Blood Feast_AV107So, officially (to me, at least) Blood Feast isn’t a “Halloween” movie at all – it’s more of a big, plump Thanksgiving Day turkey surprise. Under-cooked enough to give you a terrible gut-ache, but stuffed with tasty treats for those willing to push on and make it to that pumpkin pie and ice scream. And yeah, you’ll scream maybe a few times too many if the late H.G. Lewis’ classic 1963 gore-fest isn’t up your alley, but it’s the film’s campy pull wrapped in that grue brew that makes this one entertaining.

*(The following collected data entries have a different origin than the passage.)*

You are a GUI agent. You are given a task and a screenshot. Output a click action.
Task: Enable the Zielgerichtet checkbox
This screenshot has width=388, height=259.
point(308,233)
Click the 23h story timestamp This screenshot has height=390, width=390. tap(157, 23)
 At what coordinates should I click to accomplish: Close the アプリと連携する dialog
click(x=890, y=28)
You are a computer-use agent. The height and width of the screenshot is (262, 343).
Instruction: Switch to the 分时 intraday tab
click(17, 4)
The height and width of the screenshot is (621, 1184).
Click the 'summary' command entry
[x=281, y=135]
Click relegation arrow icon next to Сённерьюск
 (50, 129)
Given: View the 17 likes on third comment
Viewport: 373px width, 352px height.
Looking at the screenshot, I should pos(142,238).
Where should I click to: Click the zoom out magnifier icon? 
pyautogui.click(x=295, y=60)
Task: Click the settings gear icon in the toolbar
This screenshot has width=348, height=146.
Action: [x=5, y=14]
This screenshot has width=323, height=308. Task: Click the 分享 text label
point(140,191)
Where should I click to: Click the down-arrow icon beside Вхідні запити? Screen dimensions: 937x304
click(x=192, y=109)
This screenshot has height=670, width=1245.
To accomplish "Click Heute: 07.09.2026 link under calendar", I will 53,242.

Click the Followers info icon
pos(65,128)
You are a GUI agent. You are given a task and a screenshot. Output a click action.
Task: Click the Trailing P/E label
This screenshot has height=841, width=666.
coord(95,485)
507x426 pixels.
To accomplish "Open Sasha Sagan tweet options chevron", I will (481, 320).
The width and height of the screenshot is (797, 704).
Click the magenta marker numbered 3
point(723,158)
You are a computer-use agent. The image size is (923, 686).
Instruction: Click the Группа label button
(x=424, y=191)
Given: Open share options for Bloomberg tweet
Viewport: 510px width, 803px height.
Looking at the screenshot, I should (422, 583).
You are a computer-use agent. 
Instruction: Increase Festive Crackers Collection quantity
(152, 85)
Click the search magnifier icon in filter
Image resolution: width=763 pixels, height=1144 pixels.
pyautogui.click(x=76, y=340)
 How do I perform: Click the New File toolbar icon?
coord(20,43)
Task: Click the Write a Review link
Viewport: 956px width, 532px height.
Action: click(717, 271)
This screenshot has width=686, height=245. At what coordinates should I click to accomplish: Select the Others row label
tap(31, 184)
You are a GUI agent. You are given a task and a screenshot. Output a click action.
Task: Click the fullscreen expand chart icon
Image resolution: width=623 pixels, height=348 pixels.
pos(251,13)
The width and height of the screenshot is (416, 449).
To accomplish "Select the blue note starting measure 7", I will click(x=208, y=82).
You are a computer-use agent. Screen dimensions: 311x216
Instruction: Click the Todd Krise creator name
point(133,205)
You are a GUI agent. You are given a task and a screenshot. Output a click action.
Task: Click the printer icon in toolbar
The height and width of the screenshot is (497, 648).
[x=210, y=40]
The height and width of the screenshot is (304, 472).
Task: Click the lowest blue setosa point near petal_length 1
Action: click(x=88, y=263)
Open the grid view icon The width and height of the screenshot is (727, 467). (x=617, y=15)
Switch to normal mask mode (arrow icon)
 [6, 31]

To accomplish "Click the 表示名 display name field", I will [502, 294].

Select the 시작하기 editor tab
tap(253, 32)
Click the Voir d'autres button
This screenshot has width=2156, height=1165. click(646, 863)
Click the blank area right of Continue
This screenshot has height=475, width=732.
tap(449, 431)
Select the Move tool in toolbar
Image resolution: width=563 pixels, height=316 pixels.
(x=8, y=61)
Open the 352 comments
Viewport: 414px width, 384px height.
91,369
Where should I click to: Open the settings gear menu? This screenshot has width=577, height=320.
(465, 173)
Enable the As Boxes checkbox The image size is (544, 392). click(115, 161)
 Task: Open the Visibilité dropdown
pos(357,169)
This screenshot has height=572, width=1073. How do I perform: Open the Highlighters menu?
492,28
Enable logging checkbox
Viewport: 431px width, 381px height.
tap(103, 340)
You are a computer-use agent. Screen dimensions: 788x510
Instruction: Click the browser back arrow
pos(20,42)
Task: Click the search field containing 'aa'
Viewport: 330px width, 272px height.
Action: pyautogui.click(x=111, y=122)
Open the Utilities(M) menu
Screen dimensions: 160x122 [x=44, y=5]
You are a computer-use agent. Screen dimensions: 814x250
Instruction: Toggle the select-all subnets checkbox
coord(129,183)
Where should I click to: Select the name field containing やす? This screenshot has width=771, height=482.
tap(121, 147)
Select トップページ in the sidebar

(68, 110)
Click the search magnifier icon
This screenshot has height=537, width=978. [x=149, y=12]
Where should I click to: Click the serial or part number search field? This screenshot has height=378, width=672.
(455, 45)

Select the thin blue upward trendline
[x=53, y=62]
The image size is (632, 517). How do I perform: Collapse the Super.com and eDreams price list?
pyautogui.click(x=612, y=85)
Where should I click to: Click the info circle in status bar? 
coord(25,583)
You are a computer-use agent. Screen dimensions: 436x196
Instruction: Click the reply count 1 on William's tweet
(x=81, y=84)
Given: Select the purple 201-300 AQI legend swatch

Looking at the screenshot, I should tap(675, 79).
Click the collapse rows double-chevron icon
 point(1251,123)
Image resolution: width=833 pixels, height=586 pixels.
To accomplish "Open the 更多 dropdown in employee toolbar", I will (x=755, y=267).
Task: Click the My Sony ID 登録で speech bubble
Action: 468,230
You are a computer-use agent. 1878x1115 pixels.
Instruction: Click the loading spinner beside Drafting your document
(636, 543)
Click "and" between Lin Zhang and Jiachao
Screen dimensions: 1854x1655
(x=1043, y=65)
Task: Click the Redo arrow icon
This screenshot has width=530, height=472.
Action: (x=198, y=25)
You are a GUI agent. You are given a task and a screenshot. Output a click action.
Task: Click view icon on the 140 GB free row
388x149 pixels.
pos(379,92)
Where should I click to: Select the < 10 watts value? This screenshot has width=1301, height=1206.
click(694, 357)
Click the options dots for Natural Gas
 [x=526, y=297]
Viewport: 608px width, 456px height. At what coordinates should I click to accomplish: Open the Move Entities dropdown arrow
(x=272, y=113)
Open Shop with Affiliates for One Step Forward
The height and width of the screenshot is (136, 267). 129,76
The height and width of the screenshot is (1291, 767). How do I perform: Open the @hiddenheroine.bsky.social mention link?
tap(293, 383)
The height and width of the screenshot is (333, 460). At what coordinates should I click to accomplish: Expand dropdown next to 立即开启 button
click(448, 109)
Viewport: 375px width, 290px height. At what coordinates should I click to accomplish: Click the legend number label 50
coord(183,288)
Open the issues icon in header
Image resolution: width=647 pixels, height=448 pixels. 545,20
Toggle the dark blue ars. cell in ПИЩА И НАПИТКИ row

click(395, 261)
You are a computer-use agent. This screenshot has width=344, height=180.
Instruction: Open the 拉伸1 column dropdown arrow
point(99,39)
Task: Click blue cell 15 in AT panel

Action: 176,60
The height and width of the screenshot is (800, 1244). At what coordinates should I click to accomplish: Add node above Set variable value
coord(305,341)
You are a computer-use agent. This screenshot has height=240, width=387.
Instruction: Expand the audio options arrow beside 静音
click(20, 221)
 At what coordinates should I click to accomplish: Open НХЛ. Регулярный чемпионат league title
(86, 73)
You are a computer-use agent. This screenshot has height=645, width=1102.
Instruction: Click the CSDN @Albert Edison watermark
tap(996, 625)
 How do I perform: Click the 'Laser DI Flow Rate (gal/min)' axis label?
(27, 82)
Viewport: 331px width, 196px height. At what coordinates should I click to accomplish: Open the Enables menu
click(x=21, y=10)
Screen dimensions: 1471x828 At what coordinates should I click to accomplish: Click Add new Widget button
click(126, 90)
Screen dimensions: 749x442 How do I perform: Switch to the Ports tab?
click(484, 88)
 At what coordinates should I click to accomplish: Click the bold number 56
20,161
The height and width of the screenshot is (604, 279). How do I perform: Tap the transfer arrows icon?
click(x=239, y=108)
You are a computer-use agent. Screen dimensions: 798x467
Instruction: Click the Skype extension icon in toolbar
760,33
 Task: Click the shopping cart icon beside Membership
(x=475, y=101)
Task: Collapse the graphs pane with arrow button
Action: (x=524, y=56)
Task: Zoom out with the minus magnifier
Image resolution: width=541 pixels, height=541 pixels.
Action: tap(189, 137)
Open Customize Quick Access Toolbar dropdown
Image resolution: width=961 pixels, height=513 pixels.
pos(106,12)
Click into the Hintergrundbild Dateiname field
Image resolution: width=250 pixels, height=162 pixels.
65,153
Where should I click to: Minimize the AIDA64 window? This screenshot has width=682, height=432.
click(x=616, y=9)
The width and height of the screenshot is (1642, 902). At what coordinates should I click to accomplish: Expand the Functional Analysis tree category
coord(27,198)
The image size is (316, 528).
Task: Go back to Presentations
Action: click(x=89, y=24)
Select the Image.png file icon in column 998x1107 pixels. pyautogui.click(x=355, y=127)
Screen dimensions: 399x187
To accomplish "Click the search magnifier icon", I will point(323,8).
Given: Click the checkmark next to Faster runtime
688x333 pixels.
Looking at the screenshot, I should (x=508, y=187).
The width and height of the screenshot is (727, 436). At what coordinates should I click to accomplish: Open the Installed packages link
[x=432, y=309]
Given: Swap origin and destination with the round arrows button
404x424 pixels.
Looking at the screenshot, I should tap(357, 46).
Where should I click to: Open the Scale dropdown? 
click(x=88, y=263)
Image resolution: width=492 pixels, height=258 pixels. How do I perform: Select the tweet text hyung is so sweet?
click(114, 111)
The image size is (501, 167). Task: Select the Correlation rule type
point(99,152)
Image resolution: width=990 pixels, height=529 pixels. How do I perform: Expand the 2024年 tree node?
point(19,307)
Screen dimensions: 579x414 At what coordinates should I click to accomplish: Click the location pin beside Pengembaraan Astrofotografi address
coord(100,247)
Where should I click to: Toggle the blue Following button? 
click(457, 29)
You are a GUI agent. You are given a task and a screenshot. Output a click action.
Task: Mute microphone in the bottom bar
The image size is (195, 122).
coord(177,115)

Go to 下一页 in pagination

Fuad Ramses (Mal Arnold) just so happens to be the caterer chosen by wealthy suburban mom Dorothy Fremont (Lyn Bolton) to cater a party for her pretty young daughter, Suzette (Connie Mason). Little does Mrs. Fremont know she’s hired a somewhat criminally insane man with a bit of a strong desire to chop up a bunch of nubile young ladies and use their body parts as sacrifices in order to resurrect the Egyptian goddess, Ishtar. Mua-ha-ha-haaa! I’m telling you, though – those damned eyebrows Ranses has would make me NOT want to hire him because they look like chalk-outlined squished caterpillars on his face. Now, go drink some recently cooled molten iron to coat your stomach while I spill out some more gory details on this gem.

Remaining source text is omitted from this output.